===== RECORDS FOR PROCESSING =====

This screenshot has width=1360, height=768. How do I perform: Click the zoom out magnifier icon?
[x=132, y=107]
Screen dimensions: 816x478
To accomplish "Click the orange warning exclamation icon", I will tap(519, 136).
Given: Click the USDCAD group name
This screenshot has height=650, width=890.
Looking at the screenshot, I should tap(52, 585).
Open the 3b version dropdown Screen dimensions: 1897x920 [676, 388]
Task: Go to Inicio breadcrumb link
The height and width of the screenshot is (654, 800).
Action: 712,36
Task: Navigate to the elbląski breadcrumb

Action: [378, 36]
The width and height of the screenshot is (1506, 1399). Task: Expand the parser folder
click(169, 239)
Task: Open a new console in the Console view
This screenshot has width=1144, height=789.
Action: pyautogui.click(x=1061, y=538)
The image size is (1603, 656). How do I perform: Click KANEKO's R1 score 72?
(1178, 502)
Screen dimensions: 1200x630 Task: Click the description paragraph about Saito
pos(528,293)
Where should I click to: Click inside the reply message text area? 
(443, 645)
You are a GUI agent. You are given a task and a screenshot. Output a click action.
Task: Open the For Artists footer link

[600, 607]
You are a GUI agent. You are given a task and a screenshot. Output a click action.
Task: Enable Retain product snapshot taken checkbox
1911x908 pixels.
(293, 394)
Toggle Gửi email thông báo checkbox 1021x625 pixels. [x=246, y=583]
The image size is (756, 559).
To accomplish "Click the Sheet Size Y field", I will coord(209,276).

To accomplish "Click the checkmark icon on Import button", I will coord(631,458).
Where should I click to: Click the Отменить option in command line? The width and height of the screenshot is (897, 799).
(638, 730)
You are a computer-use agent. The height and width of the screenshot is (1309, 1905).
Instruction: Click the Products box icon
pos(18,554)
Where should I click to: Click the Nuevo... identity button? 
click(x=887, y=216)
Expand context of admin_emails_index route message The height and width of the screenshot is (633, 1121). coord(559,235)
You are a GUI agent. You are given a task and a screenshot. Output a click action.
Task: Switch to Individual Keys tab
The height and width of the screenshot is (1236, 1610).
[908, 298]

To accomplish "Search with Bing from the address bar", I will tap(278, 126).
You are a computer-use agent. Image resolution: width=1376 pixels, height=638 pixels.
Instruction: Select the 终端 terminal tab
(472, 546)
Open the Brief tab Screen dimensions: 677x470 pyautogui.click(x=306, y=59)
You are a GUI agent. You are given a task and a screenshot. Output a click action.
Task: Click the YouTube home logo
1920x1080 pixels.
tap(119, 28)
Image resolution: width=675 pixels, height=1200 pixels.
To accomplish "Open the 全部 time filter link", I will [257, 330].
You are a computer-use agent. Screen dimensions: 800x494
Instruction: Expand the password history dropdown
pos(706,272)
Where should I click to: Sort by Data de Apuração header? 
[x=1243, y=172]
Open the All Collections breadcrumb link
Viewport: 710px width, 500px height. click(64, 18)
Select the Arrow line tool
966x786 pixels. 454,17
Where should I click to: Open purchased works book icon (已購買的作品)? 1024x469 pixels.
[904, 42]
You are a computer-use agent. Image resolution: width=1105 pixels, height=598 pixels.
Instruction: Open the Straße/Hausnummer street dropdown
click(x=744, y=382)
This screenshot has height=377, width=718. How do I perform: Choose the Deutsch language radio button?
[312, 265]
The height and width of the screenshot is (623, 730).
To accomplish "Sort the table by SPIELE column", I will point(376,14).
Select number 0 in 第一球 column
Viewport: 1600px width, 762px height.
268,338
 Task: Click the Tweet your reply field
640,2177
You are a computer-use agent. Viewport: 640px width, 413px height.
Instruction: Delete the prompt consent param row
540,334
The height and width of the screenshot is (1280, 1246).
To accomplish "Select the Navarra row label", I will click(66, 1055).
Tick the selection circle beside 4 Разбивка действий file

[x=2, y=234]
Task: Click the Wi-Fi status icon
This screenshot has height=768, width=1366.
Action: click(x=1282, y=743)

=====

- PROMPT
Your task is to print the whole listing again exactly.

- SOLVED EXERCISE
This screenshot has width=1360, height=768. How do I perform: Click the zoom out magnifier icon?
[x=132, y=107]
Screen dimensions: 816x478
To accomplish "Click the orange warning exclamation icon", I will tap(519, 136).
Given: Click the USDCAD group name
This screenshot has height=650, width=890.
Looking at the screenshot, I should tap(52, 585).
Open the 3b version dropdown Screen dimensions: 1897x920 [676, 388]
Task: Go to Inicio breadcrumb link
The height and width of the screenshot is (654, 800).
Action: 712,36
Task: Navigate to the elbląski breadcrumb

Action: [378, 36]
The width and height of the screenshot is (1506, 1399). Task: Expand the parser folder
click(169, 239)
Task: Open a new console in the Console view
This screenshot has width=1144, height=789.
Action: pyautogui.click(x=1061, y=538)
The image size is (1603, 656). How do I perform: Click KANEKO's R1 score 72?
(1178, 502)
Screen dimensions: 1200x630 Task: Click the description paragraph about Saito
pos(528,293)
Where should I click to: Click inside the reply message text area? 
(443, 645)
You are a GUI agent. You are given a task and a screenshot. Output a click action.
Task: Open the For Artists footer link

[600, 607]
You are a GUI agent. You are given a task and a screenshot. Output a click action.
Task: Enable Retain product snapshot taken checkbox
1911x908 pixels.
(293, 394)
Toggle Gửi email thông báo checkbox 1021x625 pixels. [x=246, y=583]
The image size is (756, 559).
To accomplish "Click the Sheet Size Y field", I will coord(209,276).

To accomplish "Click the checkmark icon on Import button", I will coord(631,458).
Where should I click to: Click the Отменить option in command line? The width and height of the screenshot is (897, 799).
(638, 730)
You are a computer-use agent. The height and width of the screenshot is (1309, 1905).
Instruction: Click the Products box icon
pos(18,554)
Where should I click to: Click the Nuevo... identity button? 
click(x=887, y=216)
Expand context of admin_emails_index route message The height and width of the screenshot is (633, 1121). coord(559,235)
You are a GUI agent. You are given a task and a screenshot. Output a click action.
Task: Switch to Individual Keys tab
The height and width of the screenshot is (1236, 1610).
[908, 298]

To accomplish "Search with Bing from the address bar", I will tap(278, 126).
You are a computer-use agent. Image resolution: width=1376 pixels, height=638 pixels.
Instruction: Select the 终端 terminal tab
(472, 546)
Open the Brief tab Screen dimensions: 677x470 pyautogui.click(x=306, y=59)
You are a GUI agent. You are given a task and a screenshot. Output a click action.
Task: Click the YouTube home logo
1920x1080 pixels.
tap(119, 28)
Image resolution: width=675 pixels, height=1200 pixels.
To accomplish "Open the 全部 time filter link", I will [257, 330].
You are a computer-use agent. Screen dimensions: 800x494
Instruction: Expand the password history dropdown
pos(706,272)
Where should I click to: Sort by Data de Apuração header? 
[x=1243, y=172]
Open the All Collections breadcrumb link
Viewport: 710px width, 500px height. click(64, 18)
Select the Arrow line tool
966x786 pixels. 454,17
Where should I click to: Open purchased works book icon (已購買的作品)? 1024x469 pixels.
[904, 42]
You are a computer-use agent. Image resolution: width=1105 pixels, height=598 pixels.
Instruction: Open the Straße/Hausnummer street dropdown
click(x=744, y=382)
This screenshot has height=377, width=718. How do I perform: Choose the Deutsch language radio button?
[312, 265]
The height and width of the screenshot is (623, 730).
To accomplish "Sort the table by SPIELE column", I will point(376,14).
Select number 0 in 第一球 column
Viewport: 1600px width, 762px height.
268,338
 Task: Click the Tweet your reply field
640,2177
You are a computer-use agent. Viewport: 640px width, 413px height.
Instruction: Delete the prompt consent param row
540,334
The height and width of the screenshot is (1280, 1246).
To accomplish "Select the Navarra row label", I will click(66, 1055).
Tick the selection circle beside 4 Разбивка действий file

[x=2, y=234]
Task: Click the Wi-Fi status icon
This screenshot has height=768, width=1366.
Action: click(x=1282, y=743)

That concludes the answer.